Dat de overdracht van het dialect van generatie op generatie stokt, heeft te maken met de negatieve vooroordelen van de streektaal. Mensen die een dialect spreken worden vaak minder intelligent geacht en hebben minder kans op een baan. Wieling legt uit dat de Nederlandse Taalunie het spreken van een streektaal lang actief heeft ontmoedigd, door duidelijk te maken dat kinderen op school niet hun moedertaal, maar het Nederlands moesten spreken. “Mensen hadden het onterechte idee dat je verder komt als je gewoon Nederlands spreekt.”
Dat is zonde, vindt de hoogleraar, want uit onderzoek blijkt dat meertaligheid cognitieve voordelen heeft. Zo zijn meertalige mensen communicatief vaardiger en lijkt het erop dat ze minder snel dement worden. Wieling kijkt dan ook naar manieren om het spreken van het Gronings aantrekkelijker en makkelijker te maken.

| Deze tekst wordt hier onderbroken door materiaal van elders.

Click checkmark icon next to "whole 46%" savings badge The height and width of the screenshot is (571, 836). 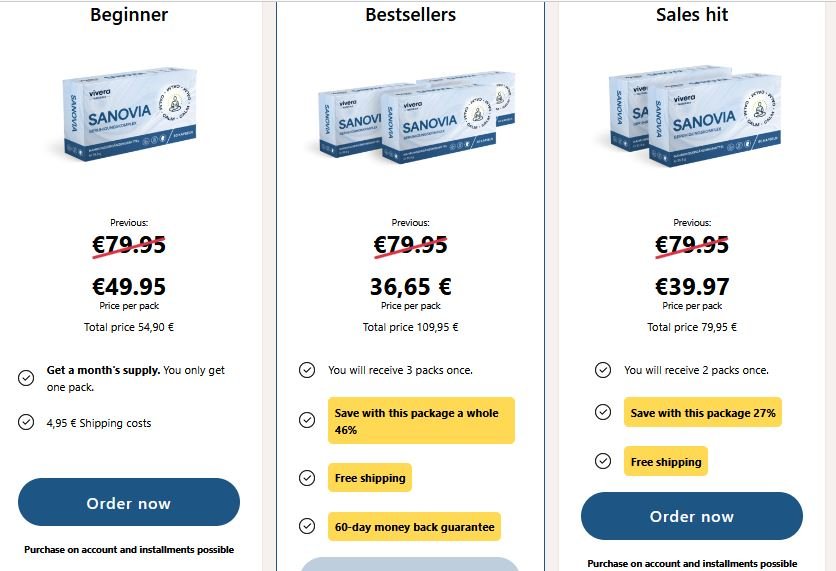(307, 420)
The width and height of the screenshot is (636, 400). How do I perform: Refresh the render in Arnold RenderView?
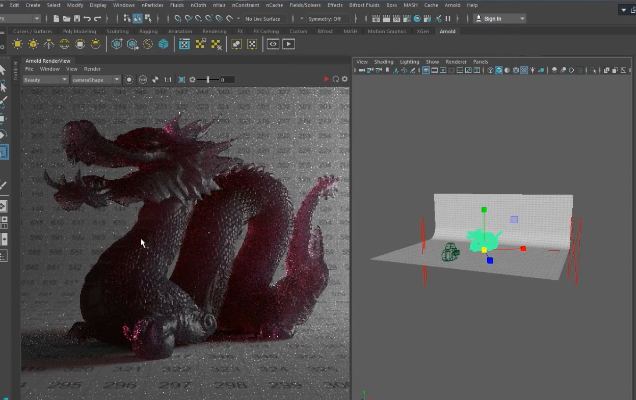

Technologie speelt hierbij een grote rol: in 2021 ontwikkelde Wieling de app en het bijbehorende lespakket Van Old noar Jong, om basisschoolleerlingen kennis te laten maken met het Gronings. Aan de hand van spelletjes leren jongeren zo het luisteren, lezen, schrijven en spreken van het dialect. “Met zo’n app ga je het Gronings natuurlijk niet redden”, vertelt Wieling. “Maar het is om een beetje interesse kweken.”
Ook zet hij digitale middelen in voor het documenteren van het dialect. Wieling werkt mee aan Woordwaark, een initiatief van het Centrum Groninger Taal en Cultuur. Woordwaark is een digitale, interactieve taaldatabank van het Gronings. Hier kunnen mensen onder andere terecht voor Groningse woorden, spellingregels en boeken. De hoogleraar benadrukt het belang van het digitaal documenteren van de taal: wanneer minder mensen de taal spreken, gaat er steeds meer kennis over die taal verloren. “Als de taal helemaal verdwijnt, kun je die misschien nog wel lezen, maar dan weten we niet meer hoe het klinkt.” Dat zou jammer zijn, legt Wieling uit, want er schuilt culturele informatie in taal. Woorden zeggen veel over wat er speelt in een bepaalde tijd in een bepaald gebied.
De nieuwe spraaktechnologie waar Bartelds aan werkt, kan bijdragen aan de uitbreiding van technologieën en digitale middelen als Woordwaark en Van Old noar Jong. Zo zou Van Old noar Jong spraakherkenning in kunnen zetten, waarbij de app feedback geeft over de uitspraak van de gebruiker. Woordwaark zou profiteren van een spraaktechnologie die tekst naar spraak omzet en zo de Groningse uitspraak van een woord genereert.
Zo ver is de spraaktechnologie nog niet. “Dat zijn wel gedachten die we hebben, maar het is lastig om voor kleine talen dit soort geavanceerde dingen te ontwikkelen”, vertelt Bartelds. “Het is one step at a time. Maar de eerste stappen naar een Groningse spraakherkenner zijn gezet.”